*Your goal*
Can you copy word for word the lines of the data below, starting at the line that contains "Η ΚΟΥΖΙΝΑ ΜΑΣ (361, 59)" and stopping after the line that contains "Mapa strony (165, 629)"?

[Recorded information start]

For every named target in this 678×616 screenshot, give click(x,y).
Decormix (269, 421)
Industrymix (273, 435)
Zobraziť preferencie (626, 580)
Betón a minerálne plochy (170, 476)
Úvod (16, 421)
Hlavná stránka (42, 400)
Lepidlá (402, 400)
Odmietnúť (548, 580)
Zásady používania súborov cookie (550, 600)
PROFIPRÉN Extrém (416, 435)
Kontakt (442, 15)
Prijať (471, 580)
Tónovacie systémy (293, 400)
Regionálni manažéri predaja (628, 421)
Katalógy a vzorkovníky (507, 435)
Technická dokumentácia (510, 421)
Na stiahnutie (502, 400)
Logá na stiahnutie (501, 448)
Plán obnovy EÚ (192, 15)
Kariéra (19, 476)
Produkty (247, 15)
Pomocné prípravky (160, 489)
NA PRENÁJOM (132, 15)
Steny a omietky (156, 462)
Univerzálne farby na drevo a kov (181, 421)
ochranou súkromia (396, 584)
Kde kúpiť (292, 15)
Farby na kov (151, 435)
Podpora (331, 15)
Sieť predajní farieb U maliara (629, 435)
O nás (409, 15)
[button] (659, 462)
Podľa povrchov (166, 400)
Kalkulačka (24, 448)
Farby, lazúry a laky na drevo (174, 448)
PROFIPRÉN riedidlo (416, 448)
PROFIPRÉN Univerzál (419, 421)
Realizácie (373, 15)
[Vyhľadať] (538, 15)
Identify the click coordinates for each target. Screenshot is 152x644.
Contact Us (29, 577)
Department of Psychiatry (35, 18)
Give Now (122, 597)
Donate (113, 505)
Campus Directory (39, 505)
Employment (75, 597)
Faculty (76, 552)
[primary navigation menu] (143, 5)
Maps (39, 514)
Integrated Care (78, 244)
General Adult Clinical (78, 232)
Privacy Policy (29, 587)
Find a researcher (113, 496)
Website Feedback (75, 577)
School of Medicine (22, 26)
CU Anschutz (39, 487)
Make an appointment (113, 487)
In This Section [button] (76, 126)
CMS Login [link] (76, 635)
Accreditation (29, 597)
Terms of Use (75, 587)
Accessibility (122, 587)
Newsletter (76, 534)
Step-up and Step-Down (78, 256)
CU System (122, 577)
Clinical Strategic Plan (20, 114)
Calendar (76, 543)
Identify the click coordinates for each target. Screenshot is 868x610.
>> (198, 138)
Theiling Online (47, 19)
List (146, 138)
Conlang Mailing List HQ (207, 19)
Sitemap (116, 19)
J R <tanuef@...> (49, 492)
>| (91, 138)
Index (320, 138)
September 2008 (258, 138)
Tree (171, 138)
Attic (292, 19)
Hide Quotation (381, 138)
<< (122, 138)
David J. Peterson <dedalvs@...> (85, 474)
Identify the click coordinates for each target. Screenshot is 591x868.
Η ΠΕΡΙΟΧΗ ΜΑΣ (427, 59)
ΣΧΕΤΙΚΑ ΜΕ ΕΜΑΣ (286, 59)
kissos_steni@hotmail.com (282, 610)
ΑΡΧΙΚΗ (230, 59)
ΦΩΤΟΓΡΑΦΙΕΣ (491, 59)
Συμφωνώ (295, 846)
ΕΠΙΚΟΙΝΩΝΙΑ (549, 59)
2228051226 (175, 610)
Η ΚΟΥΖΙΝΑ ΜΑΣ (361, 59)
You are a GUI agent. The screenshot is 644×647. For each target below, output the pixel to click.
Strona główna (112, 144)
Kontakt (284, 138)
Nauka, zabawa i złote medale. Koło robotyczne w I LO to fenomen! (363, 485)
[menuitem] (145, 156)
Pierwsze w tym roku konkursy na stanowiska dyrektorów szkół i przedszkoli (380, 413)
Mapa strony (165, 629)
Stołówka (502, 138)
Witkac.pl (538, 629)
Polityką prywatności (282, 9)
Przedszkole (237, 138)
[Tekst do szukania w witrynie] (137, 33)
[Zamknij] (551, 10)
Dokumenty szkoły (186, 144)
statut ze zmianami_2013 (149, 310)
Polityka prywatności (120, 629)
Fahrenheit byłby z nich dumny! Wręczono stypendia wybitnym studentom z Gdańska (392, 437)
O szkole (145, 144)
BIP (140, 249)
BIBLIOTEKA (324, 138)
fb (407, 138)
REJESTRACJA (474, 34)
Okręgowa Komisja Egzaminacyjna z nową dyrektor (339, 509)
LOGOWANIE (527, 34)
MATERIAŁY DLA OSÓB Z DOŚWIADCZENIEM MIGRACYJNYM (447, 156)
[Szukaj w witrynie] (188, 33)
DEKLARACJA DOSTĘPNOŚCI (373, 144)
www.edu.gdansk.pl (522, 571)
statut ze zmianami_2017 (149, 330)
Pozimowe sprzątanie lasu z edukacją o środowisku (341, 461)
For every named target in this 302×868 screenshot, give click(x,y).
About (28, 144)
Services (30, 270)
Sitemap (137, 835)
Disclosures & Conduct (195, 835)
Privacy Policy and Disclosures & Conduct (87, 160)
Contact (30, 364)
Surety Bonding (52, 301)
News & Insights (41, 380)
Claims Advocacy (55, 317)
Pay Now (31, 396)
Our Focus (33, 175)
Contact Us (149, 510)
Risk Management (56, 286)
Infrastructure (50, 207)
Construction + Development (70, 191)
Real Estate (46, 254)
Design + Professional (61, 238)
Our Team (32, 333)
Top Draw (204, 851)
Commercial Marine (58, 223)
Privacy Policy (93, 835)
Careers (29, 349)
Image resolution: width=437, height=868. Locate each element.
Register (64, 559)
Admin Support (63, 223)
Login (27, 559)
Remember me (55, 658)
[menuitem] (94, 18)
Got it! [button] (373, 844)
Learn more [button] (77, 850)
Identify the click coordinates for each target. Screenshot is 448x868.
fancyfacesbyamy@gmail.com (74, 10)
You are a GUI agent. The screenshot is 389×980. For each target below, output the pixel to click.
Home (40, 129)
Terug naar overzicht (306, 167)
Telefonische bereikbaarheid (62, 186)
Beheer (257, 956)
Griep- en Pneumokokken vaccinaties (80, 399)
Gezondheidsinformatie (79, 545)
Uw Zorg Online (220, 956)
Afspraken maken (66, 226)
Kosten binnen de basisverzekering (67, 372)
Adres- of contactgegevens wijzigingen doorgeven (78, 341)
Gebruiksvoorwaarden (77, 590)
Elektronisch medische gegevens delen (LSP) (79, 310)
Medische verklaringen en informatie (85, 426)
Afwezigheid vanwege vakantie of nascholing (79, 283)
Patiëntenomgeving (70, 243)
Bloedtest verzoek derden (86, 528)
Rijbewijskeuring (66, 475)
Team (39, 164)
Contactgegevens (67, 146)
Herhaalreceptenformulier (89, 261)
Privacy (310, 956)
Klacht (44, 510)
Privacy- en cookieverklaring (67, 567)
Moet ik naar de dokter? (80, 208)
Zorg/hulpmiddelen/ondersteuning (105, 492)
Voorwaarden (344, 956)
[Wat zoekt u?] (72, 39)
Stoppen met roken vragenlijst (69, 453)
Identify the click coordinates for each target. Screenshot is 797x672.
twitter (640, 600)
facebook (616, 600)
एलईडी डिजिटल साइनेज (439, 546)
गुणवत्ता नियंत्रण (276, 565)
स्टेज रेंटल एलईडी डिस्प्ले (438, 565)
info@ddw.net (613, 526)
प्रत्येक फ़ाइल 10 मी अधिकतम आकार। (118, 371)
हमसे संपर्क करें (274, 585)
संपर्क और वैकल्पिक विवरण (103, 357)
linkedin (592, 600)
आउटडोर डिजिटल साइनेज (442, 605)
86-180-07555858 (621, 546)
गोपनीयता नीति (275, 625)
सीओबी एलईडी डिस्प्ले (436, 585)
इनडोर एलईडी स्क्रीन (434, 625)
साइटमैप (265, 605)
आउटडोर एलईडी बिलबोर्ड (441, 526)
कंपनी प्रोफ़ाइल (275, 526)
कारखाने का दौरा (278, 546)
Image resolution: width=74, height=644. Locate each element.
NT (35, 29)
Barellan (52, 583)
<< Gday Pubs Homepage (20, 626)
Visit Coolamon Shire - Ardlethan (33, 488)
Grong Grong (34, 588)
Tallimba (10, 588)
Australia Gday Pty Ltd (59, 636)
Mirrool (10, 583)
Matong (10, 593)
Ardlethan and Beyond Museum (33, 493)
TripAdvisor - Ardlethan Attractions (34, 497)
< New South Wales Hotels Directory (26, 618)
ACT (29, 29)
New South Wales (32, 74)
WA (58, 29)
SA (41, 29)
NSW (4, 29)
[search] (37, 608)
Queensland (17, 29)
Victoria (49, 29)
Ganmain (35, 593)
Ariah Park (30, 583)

[Recorded information end]

*Response below*
Η ΚΟΥΖΙΝΑ ΜΑΣ (361, 59)
You are a GUI agent. The screenshot is 644×647. For each target below, output the pixel to click.
Strona główna (112, 144)
Kontakt (284, 138)
Nauka, zabawa i złote medale. Koło robotyczne w I LO to fenomen! (363, 485)
[menuitem] (145, 156)
Pierwsze w tym roku konkursy na stanowiska dyrektorów szkół i przedszkoli (380, 413)
Mapa strony (165, 629)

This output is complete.